The Court held that there were sound reasons in this case as to why multi-party proceedings should be preferred to a representative action. In particular, the Court emphasised that it is an essential ingredient of the cause of action under s.90A FSMA that claimants must prove they reasonably relied upon the published information in question, yet reliance was not one of the common issues that comprised the representative action. If the representative action had been allowed to proceed, then the Defendants would have been effectively precluded from testing the extent to which each claimant relied upon the published information in question, and, where appropriate, applying to strike out claims that did not meet the requisite threshold (in accordance with the decision of Leech J in Allianz Funds Multi-Strategy Trust v Barclays plc [2024] EWHC 2710 (Ch)). To allow claimants to pursue a claim in respect of common issues when they may not be able to establish reliance, and therefore may not have any claim at all, would "seem inimical to the overriding objective rather than furthering it".
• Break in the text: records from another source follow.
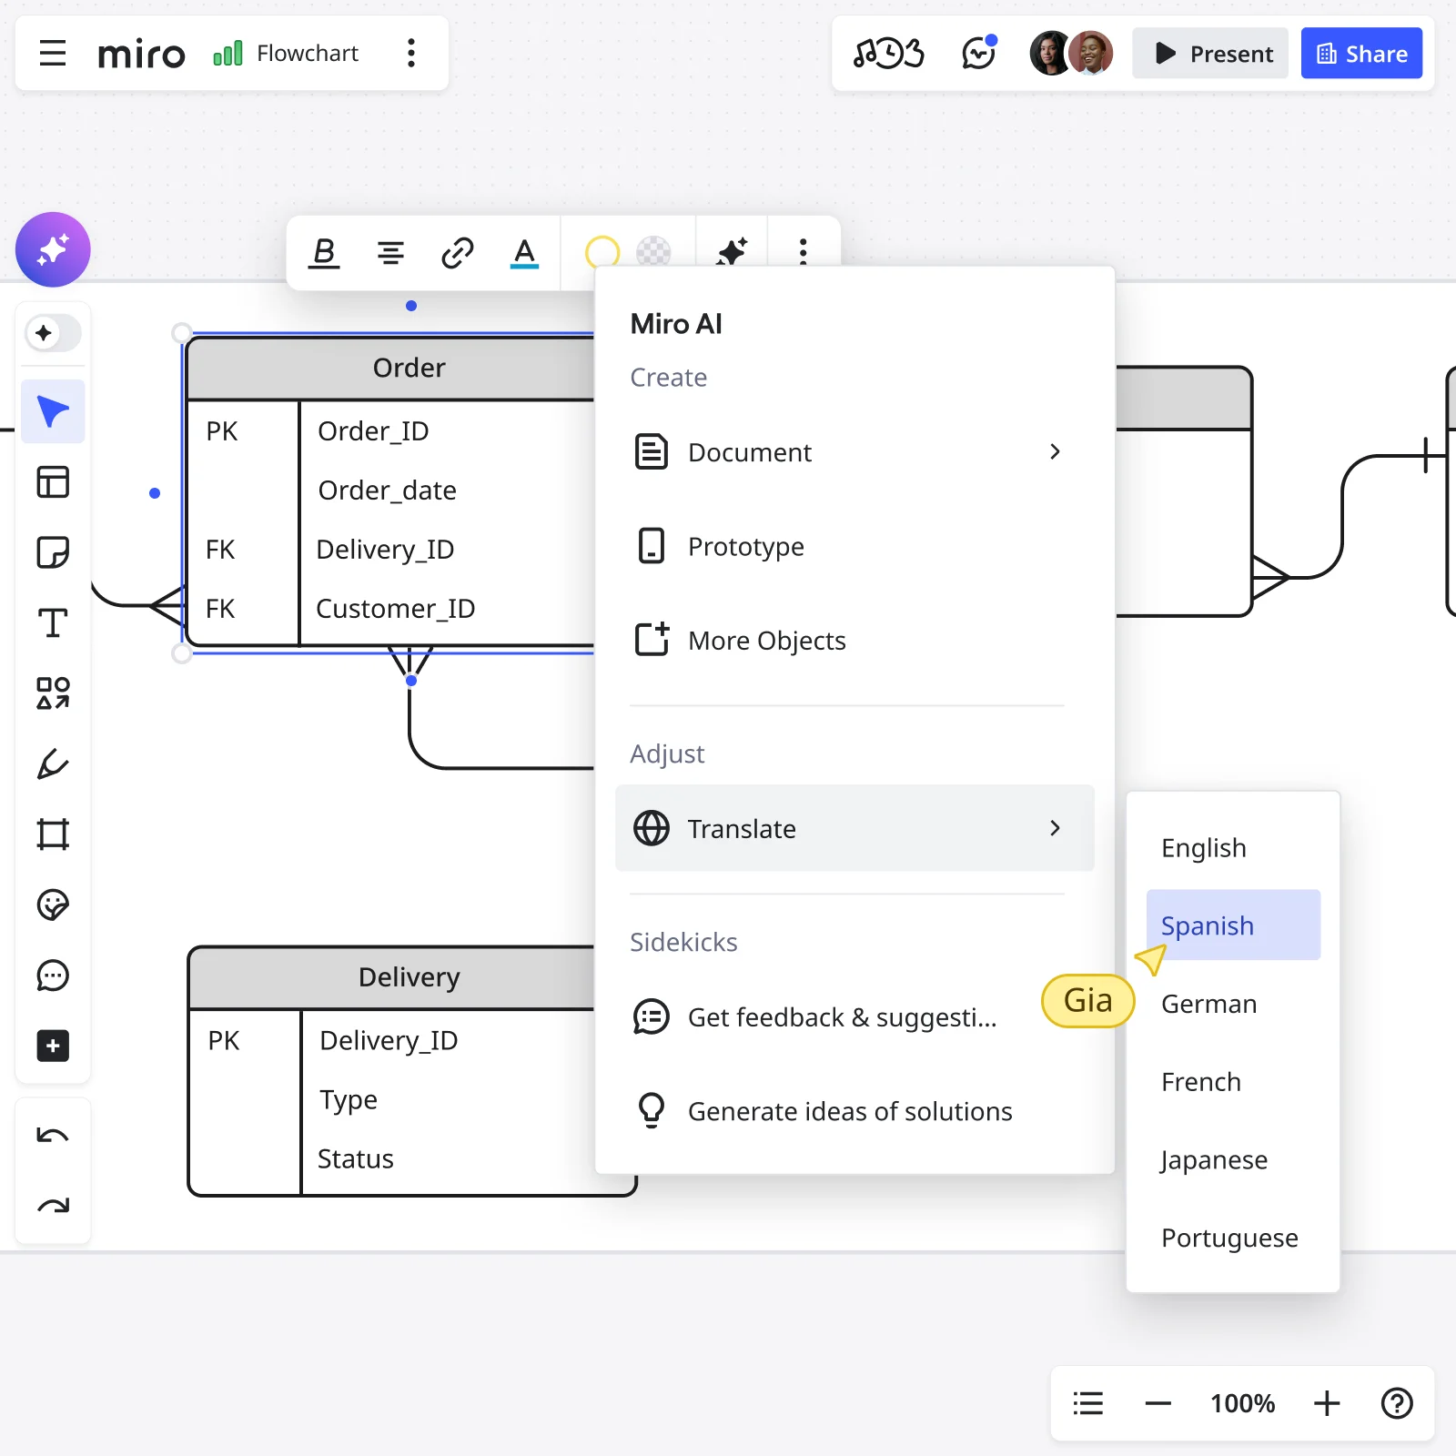Open the comments tool
This screenshot has width=1456, height=1456.
pyautogui.click(x=53, y=976)
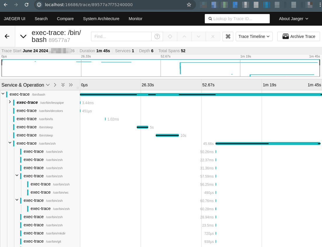
Task: Open the Trace Timeline view dropdown
Action: 254,36
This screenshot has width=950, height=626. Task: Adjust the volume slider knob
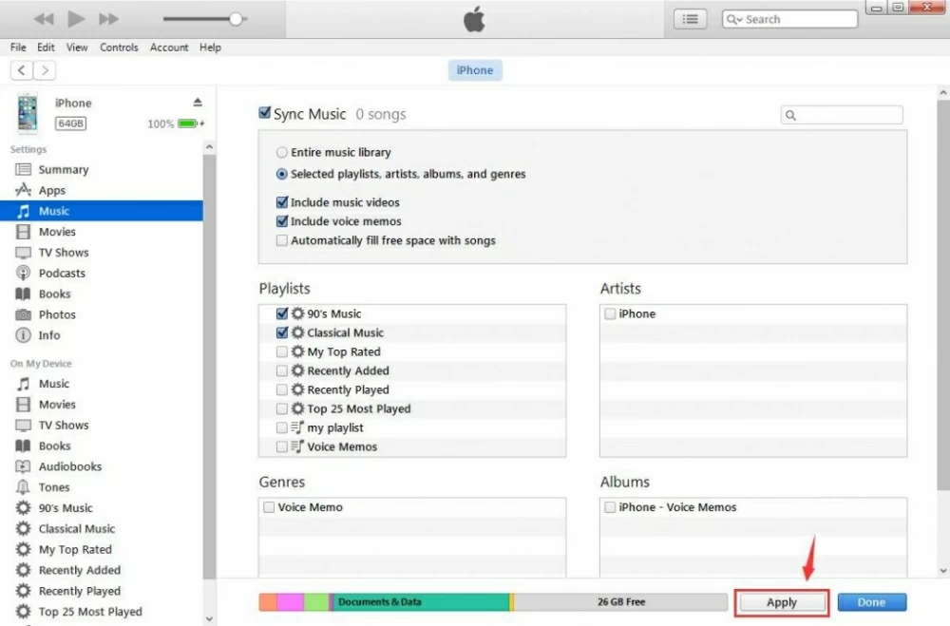236,19
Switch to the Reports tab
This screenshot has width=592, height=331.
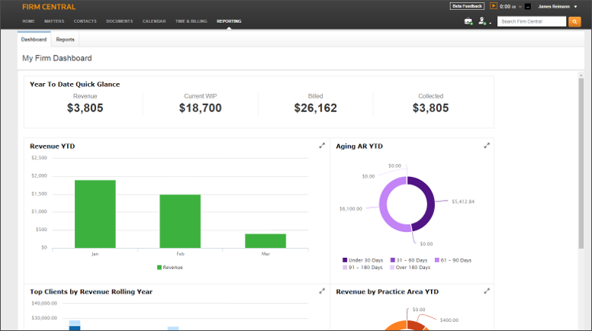[x=66, y=39]
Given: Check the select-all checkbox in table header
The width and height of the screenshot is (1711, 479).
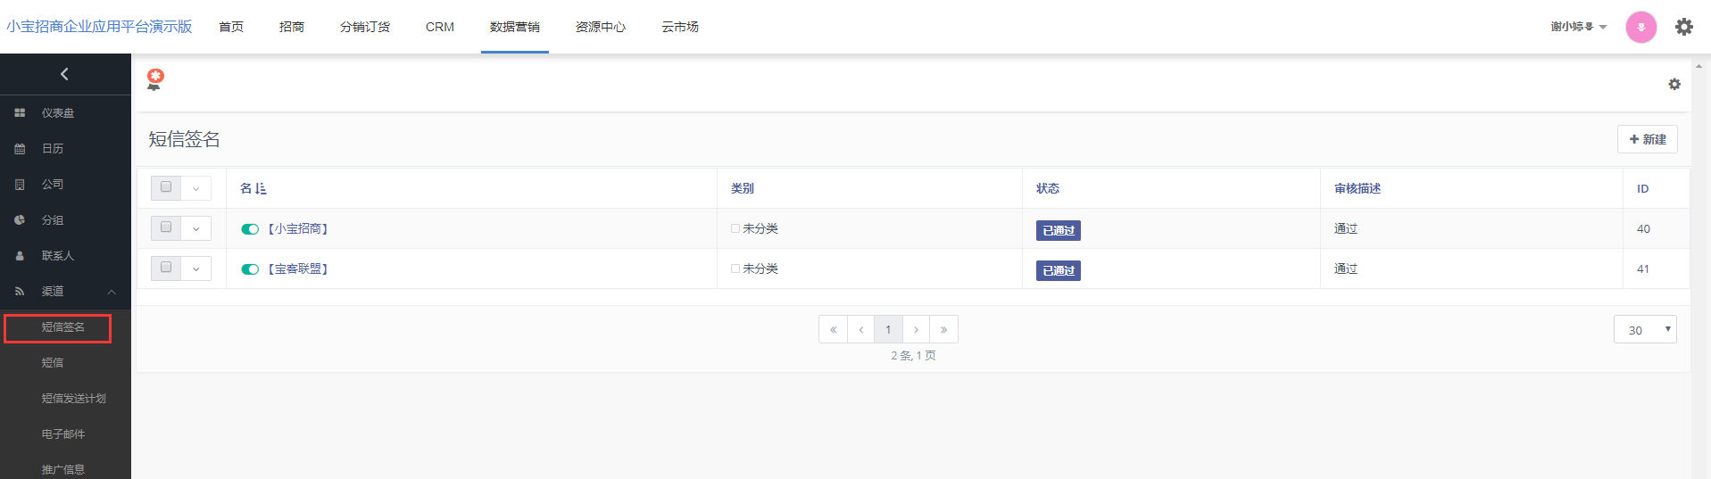Looking at the screenshot, I should click(x=166, y=187).
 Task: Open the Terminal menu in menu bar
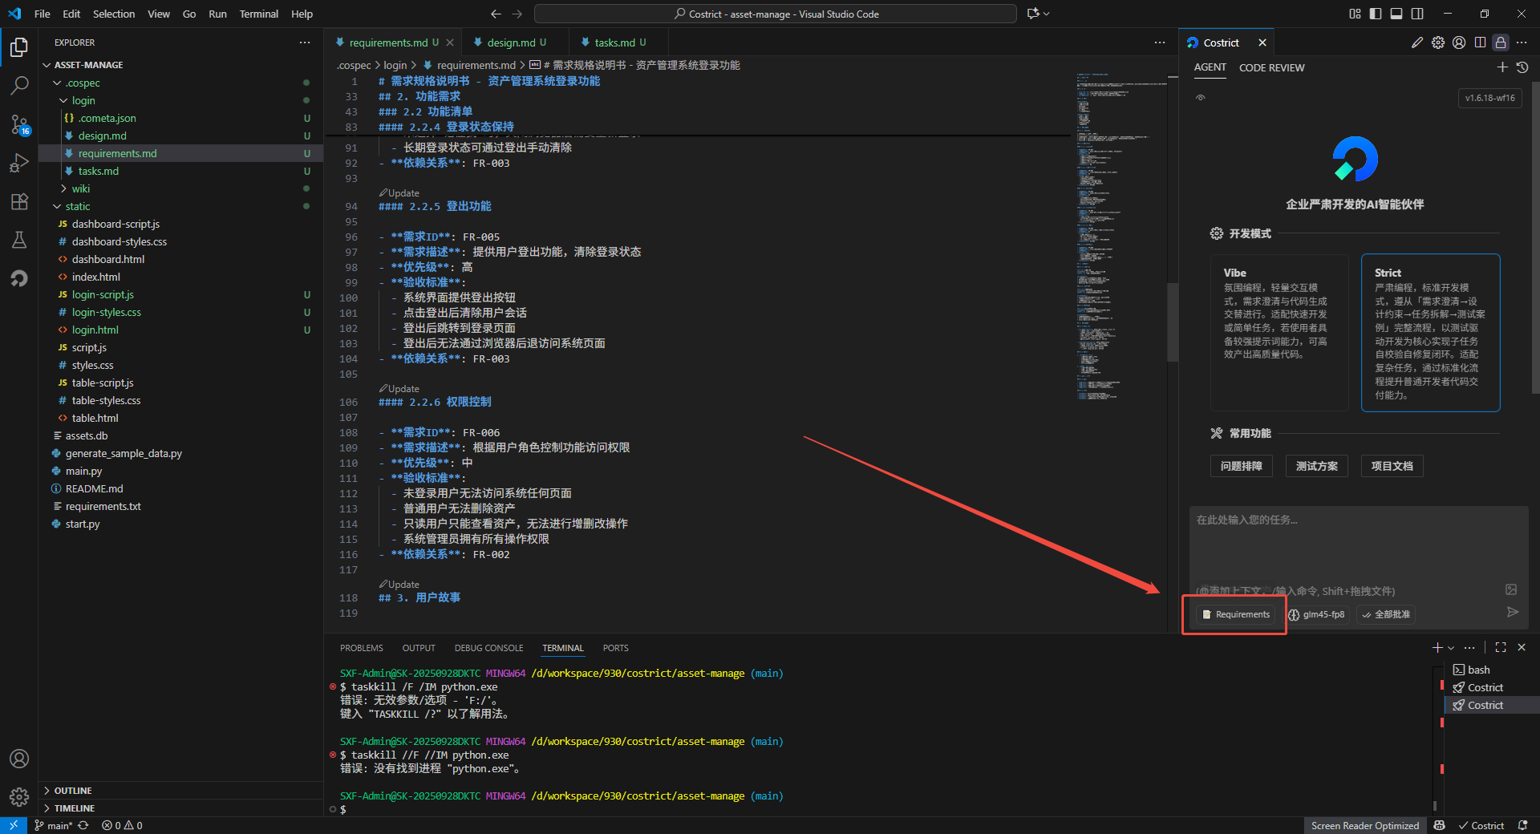pyautogui.click(x=258, y=14)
The Court considered the judge had been right to conclude that there was no evidence to support Wirral's assertion that the adoption of the bifurcated representative procedure would increase the prospects of settlement (on the contrary, the possibility that unmeritorious claims might be permitted to continue might disincentivise settlement). The Court also agreed with the judge that, whilst Wirral submitted that the funder was unwilling to fund the participation of retail investors in the multi-party proceedings such that they might be deprived of access to justice if the representative action was struck out, there was no coherent explanation of this decision.

Implications of the decision

There are four points arising from this decision that we consider bear particular emphasis:
 

  1. The court retains an unfettered discretion to determine whether a representative action should be preferred to alternative procedural routes for litigating a claim, including the use of multi-party proceedings where the claim is litigated by individual claimants, rather than by a representative claimant on behalf of a class of affected persons.
     
  2. Relatedly, there is no hierarchy of procedural mechanisms for bringing mass claims. The court's discretion as to whether to allow a representative action to continue is not limited to cases where there are structural deficiencies with the representative procedure, such as the suitability of the representative claimant to act as such, or problems with the definition of the class of represented persons.
     
  3. Where a party contends that a representative action would provide claimants with access to justice, whereas alternative procedural routes would not, it is incumbent upon that party to provide cogent evidence as to why that is the case.
     
  4. It is difficult to envisage how a claim under s.90A of FSMA could be brought using the bifurcated procedure as was attempted in this case, particularly where the individual claimants are not able to plead (and evidence) the same type of reliance or where alternative redress is available (though see (3) above).